| Task brief |
In the entries below, find the string "screenshot" and return each line holding it.

[Saved data entries]

··········

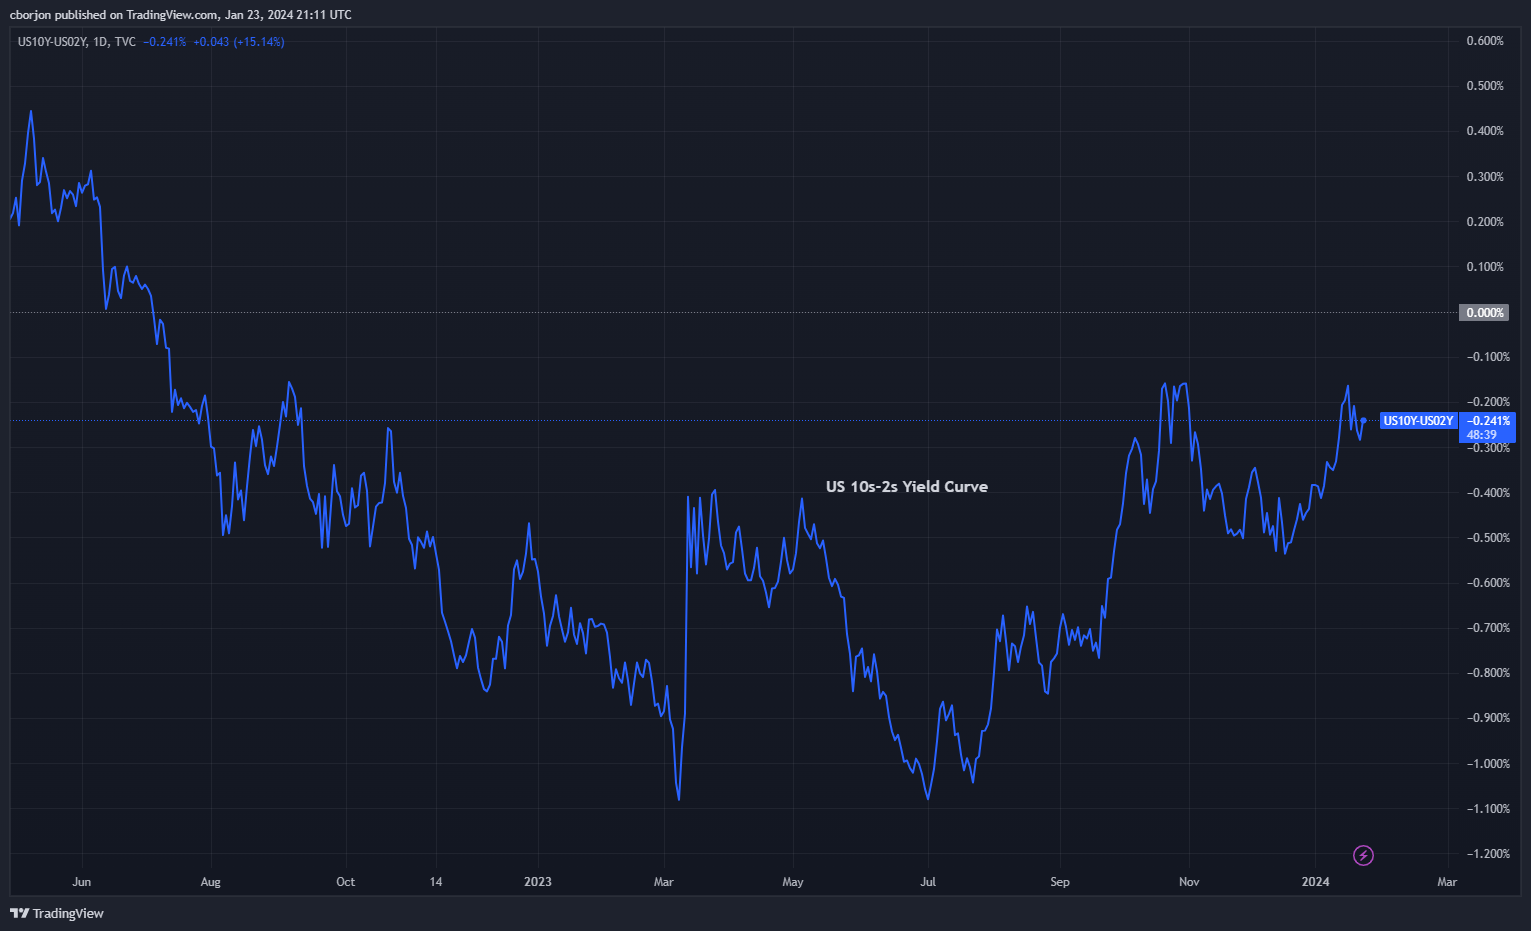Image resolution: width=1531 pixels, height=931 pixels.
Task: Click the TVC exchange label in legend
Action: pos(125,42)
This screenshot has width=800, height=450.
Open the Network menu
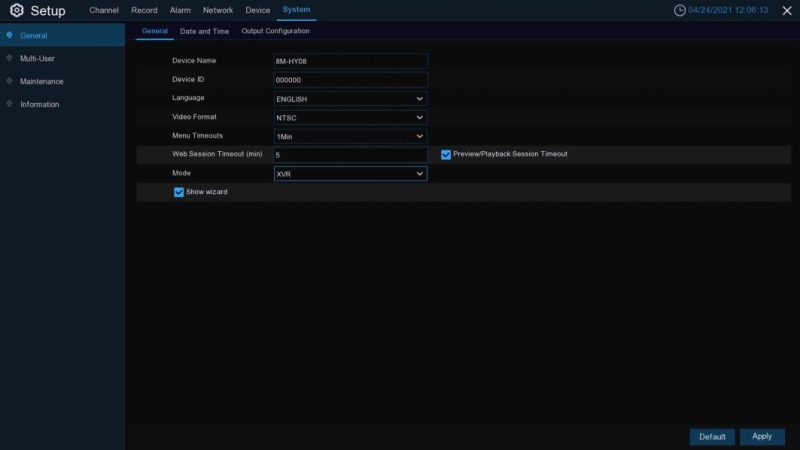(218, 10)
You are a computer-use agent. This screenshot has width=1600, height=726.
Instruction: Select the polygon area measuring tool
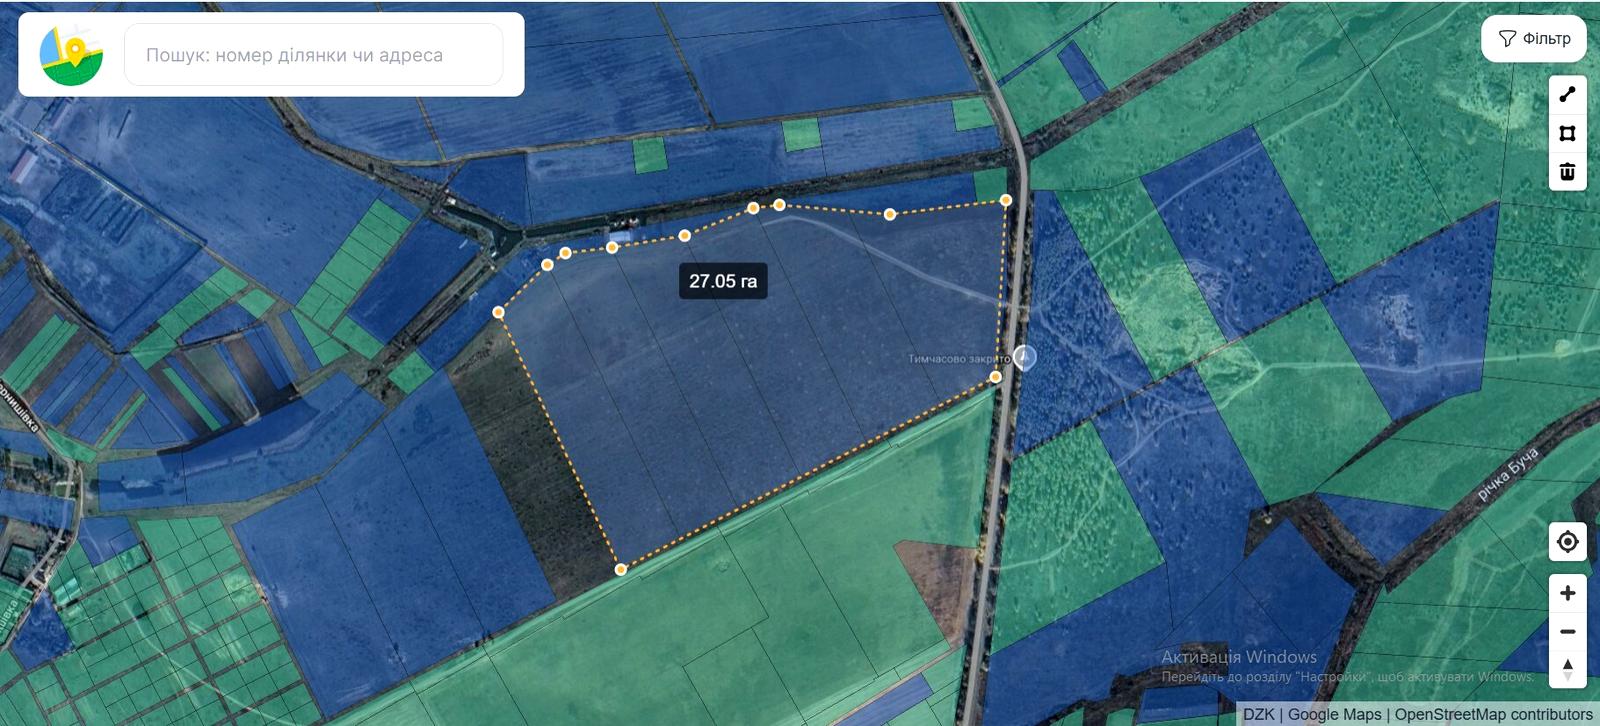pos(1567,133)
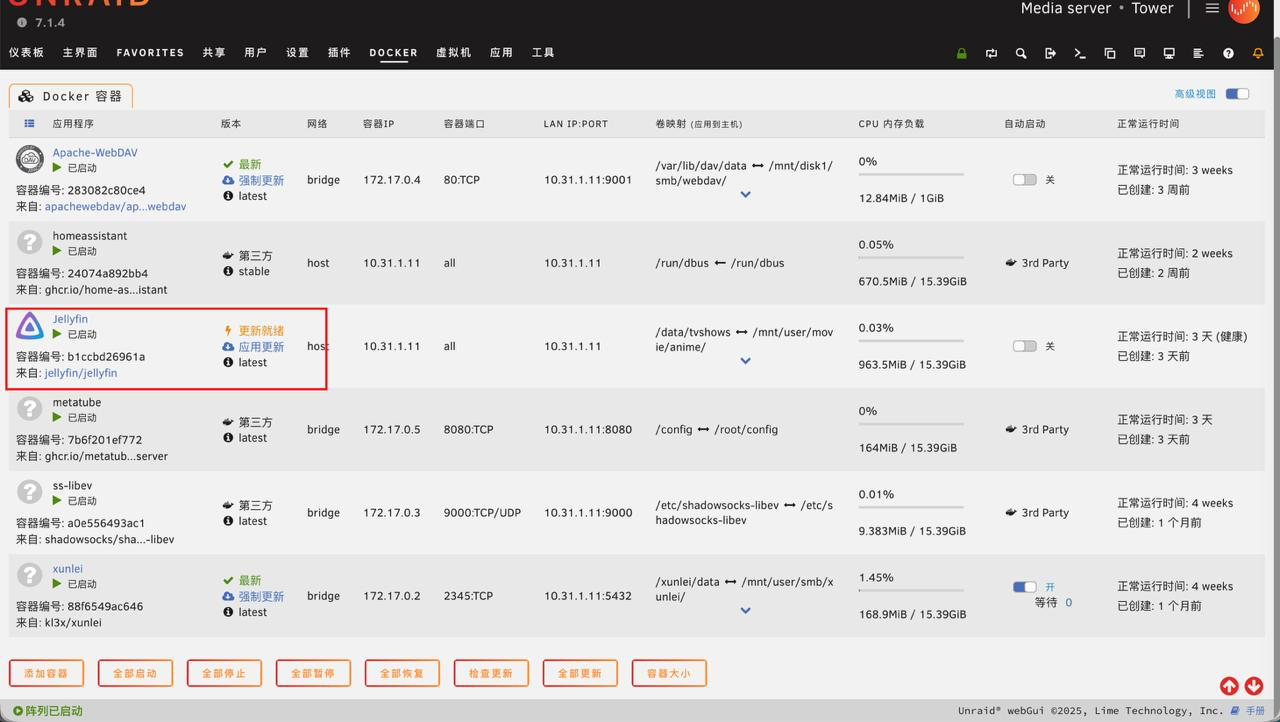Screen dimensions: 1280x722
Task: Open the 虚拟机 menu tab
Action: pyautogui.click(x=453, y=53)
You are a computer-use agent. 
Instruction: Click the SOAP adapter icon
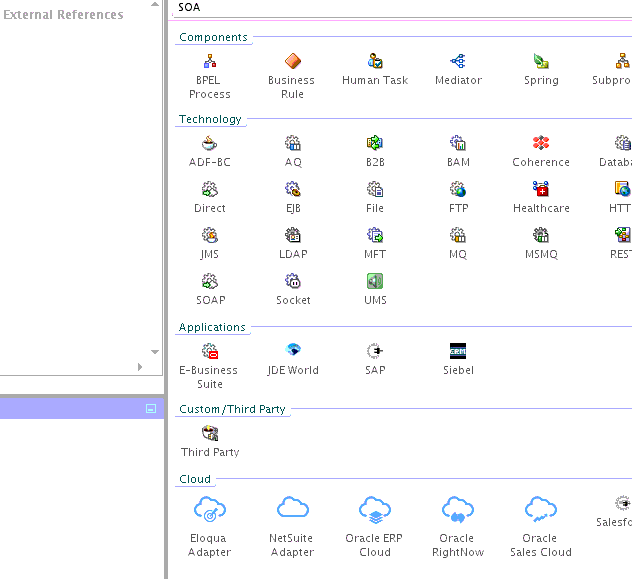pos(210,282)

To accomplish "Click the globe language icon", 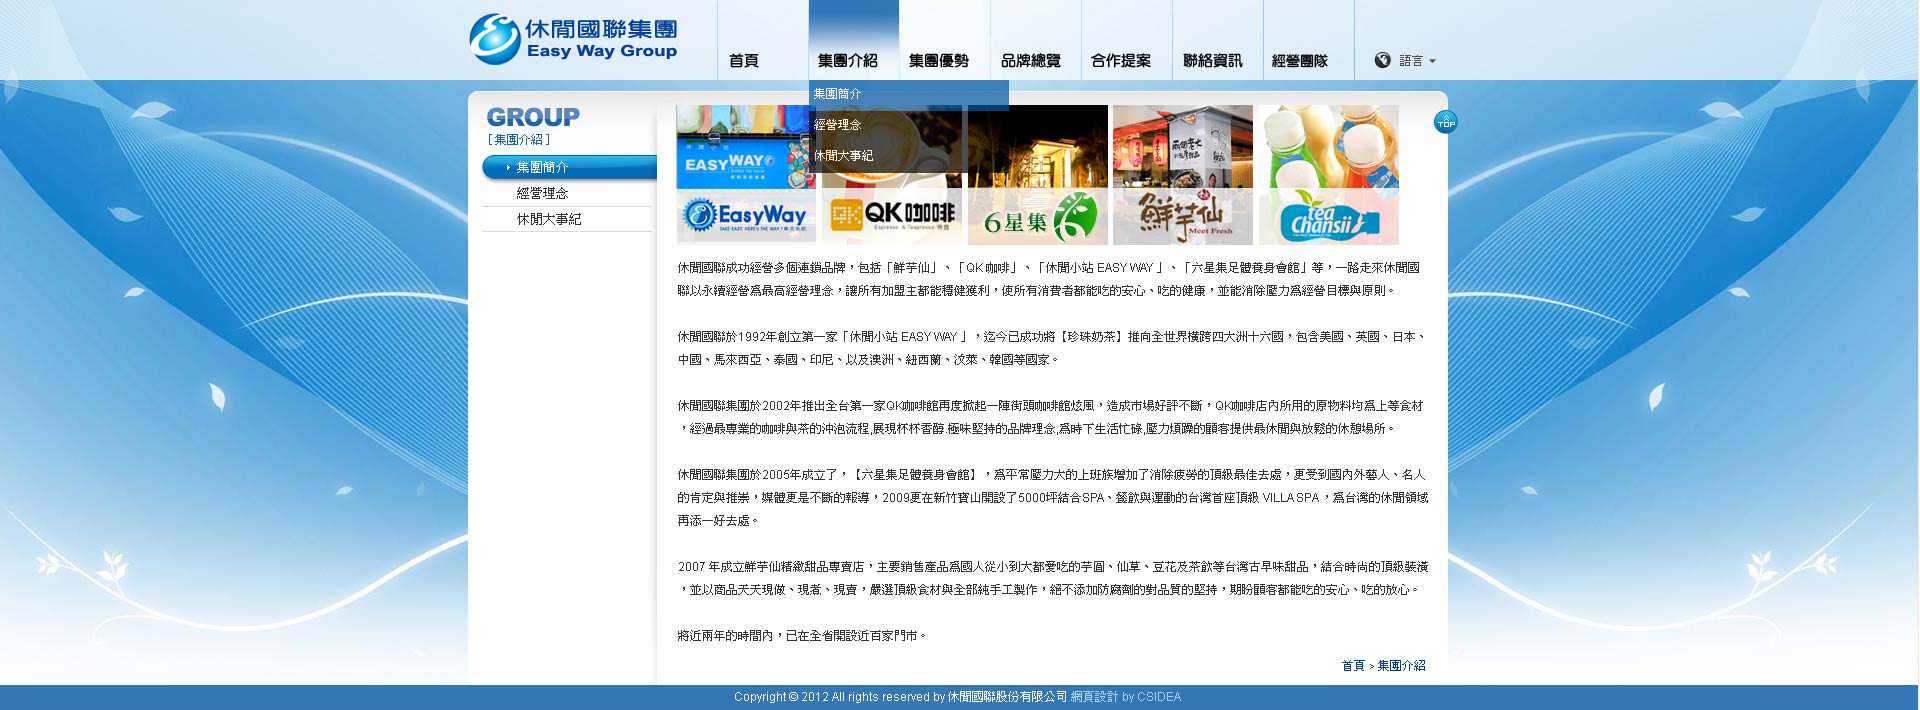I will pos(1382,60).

··········

| Response area |
This screenshot has width=800, height=450.
You are a computer-use agent. This screenshot has width=1600, height=726.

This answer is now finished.